When a computer is asked to identify something, like a specific person in a photo, it often doesn't focus on the person themselves. Instead, it relies on clues from the surrounding environment – the background. This means if you change the background, the computer might get confused and think it's looking at something else, even if it's the same object. This is a big problem for tasks where you want to reliably identify individuals or objects regardless of where they are.
What's the solution?
The researchers created a new way to test and train these computer vision systems. They built a dataset called NearID, which includes many images of the same object (like a person) placed in nearly identical backgrounds. This forces the computer to focus solely on the object's unique features, rather than the background. They then developed a training method that specifically encourages the system to recognize the object even when similar-looking 'distractors' are present in the same scene.

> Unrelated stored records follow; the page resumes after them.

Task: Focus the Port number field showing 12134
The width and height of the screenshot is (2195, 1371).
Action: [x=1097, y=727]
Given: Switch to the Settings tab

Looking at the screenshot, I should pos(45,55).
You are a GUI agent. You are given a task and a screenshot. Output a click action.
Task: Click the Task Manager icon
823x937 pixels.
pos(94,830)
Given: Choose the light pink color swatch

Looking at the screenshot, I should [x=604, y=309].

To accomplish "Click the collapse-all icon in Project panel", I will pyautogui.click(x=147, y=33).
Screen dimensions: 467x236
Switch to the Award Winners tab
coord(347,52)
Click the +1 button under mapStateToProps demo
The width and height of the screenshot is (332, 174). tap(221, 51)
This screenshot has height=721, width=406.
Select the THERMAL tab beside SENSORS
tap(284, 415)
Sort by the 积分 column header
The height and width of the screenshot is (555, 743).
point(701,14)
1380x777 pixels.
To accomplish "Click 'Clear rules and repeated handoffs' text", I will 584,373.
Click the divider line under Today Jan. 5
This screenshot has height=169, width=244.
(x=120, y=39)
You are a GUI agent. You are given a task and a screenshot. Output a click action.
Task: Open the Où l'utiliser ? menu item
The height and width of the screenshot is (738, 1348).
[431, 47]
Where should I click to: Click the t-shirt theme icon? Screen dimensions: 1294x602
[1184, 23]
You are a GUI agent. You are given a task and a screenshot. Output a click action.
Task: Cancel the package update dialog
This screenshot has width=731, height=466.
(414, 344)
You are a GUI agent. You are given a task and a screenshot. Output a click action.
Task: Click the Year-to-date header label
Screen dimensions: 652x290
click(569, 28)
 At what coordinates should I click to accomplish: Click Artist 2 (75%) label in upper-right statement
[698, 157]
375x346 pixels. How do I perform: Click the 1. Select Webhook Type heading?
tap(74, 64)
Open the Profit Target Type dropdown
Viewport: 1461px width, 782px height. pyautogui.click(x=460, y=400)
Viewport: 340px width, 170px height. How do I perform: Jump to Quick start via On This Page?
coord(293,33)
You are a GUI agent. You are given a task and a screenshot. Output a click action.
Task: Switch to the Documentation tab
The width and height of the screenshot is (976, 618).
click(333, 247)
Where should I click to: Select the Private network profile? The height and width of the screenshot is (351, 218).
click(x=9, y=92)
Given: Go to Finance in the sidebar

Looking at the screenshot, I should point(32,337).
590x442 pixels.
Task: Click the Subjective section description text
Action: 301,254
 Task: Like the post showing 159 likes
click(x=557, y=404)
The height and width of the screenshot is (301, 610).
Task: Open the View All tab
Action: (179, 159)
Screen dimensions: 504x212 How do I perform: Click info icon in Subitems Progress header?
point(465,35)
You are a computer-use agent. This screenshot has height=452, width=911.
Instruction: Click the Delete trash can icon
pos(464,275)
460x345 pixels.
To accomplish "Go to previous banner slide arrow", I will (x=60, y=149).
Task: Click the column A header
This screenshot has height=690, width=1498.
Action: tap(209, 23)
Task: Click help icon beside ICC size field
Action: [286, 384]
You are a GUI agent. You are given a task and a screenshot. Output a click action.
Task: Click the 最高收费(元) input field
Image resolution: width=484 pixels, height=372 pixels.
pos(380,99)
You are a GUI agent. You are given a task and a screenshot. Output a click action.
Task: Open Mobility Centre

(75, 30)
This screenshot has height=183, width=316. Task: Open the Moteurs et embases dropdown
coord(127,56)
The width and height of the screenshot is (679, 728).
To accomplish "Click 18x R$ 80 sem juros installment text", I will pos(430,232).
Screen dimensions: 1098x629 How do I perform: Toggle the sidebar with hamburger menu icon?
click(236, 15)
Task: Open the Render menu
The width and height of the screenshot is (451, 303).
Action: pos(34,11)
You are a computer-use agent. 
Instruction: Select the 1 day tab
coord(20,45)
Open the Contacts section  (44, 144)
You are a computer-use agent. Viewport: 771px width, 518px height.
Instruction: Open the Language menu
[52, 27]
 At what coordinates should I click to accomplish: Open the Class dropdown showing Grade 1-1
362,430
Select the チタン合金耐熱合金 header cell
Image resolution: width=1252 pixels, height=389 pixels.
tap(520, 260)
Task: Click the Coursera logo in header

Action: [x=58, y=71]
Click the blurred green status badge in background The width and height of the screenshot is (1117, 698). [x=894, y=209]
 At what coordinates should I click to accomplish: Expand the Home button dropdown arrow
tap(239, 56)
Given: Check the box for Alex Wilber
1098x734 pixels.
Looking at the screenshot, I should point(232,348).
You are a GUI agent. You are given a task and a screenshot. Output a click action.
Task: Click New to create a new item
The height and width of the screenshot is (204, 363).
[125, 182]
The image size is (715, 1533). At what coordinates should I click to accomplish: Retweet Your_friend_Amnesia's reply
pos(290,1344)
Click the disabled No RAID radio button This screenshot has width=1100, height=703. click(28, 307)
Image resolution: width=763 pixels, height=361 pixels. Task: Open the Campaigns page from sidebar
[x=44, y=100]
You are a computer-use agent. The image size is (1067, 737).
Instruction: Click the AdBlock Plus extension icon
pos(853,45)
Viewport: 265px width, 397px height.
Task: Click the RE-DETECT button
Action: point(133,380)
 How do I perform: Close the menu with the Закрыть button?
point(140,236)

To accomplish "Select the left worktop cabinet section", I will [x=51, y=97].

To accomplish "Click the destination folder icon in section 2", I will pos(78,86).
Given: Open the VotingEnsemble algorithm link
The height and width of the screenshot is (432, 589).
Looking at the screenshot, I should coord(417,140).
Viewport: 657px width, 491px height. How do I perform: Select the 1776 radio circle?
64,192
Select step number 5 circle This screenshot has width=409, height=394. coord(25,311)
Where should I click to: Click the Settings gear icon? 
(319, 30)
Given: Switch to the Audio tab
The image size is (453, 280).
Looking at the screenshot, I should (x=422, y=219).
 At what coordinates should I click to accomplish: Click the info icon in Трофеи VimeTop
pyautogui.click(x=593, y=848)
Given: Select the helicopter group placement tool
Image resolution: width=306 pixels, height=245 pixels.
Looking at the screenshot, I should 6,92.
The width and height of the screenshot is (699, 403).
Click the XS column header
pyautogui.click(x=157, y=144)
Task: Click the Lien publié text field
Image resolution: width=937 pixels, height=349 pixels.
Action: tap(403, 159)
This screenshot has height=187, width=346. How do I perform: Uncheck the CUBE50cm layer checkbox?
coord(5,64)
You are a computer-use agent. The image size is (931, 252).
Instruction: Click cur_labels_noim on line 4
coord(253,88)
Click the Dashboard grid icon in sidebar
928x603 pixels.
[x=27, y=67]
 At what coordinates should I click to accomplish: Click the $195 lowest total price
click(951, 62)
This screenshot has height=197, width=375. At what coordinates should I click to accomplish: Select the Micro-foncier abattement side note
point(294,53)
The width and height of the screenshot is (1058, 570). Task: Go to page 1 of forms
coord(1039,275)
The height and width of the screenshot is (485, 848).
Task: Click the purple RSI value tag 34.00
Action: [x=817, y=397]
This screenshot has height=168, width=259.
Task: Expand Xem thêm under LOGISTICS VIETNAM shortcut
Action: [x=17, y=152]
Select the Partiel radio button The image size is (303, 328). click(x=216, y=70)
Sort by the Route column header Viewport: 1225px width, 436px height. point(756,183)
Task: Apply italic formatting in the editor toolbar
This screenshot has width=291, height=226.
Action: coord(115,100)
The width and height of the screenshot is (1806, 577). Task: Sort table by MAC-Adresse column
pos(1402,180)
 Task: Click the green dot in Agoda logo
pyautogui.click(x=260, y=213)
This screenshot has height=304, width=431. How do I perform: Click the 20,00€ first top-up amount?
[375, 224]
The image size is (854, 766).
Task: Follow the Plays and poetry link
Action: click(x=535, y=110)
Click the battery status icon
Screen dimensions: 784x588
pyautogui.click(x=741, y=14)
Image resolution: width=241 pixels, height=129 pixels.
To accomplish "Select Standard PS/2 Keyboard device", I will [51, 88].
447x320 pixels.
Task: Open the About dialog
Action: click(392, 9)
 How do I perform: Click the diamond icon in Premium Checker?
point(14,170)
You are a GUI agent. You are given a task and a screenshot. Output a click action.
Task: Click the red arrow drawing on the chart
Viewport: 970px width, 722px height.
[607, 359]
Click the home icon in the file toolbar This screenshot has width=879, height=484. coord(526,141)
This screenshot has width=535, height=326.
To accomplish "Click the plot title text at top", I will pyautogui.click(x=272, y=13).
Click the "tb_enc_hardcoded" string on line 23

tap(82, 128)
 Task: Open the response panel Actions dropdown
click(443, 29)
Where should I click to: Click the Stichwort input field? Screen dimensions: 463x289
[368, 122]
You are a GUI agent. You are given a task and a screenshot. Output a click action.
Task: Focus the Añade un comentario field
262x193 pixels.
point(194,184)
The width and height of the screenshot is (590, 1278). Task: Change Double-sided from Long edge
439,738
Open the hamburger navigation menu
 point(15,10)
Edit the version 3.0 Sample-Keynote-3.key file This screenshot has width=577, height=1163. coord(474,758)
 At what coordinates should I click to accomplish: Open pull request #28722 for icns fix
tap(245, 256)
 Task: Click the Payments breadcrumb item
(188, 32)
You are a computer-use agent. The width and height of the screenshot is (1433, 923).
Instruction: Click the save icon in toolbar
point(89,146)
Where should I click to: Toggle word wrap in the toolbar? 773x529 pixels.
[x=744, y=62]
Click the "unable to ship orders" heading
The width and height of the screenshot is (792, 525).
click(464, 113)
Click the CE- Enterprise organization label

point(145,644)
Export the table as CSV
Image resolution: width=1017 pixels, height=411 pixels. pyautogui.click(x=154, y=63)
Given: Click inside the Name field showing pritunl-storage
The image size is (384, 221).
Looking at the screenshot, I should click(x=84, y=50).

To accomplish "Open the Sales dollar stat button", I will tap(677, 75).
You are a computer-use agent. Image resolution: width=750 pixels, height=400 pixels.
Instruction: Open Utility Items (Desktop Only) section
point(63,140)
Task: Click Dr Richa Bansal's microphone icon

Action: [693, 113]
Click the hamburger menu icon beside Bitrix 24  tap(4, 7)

This training uses a two-step process, prioritizing recognizing the same object, then distinguishing it from very similar ones, and finally from completely different objects.
Why it matters?
This work is important because it makes personalized AI – like creating images of *you* in different scenarios – much more accurate and reliable. By forcing computers to truly understand object identity, we can build systems that are less easily fooled and better at tasks that require recognizing specific individuals or items, leading to more realistic and useful AI applications.
Abstract
When evaluating identity-focused tasks such as personalized generation and image editing, existing vision encoders entangle object identity with background context, leading to unreliable representations and metrics. We introduce the first principled framework to address this vulnerability using Near-identity (NearID) distractors, where semantically similar but distinct instances are placed on the exact same background as a reference image, eliminating contextual shortcuts and isolating identity as the sole discriminative signal. Based on this principle, we present the NearID dataset (19K identities, 316K matched-context distractors) together with a strict margin-based evaluation protocol. Under this setting, pre-trained encoders perform poorly, achieving Sample Success Rates (SSR), a strict margin-based identity discrimination metric, as low as 30.7% and often ranking distractors above true cross-view matches. We address this by learning identity-aware representations on a frozen backbone using a two-tier contrastive objective enforcing the hierarchy: same identity > NearID distractor > random negative. This improves SSR to 99.2%, enhances part-level discrimination by 28.0%, and yields stronger alignment with human judgments on DreamBench++, a human-aligned benchmark for personalization. Project page: https://gorluxor.github.io/NearID/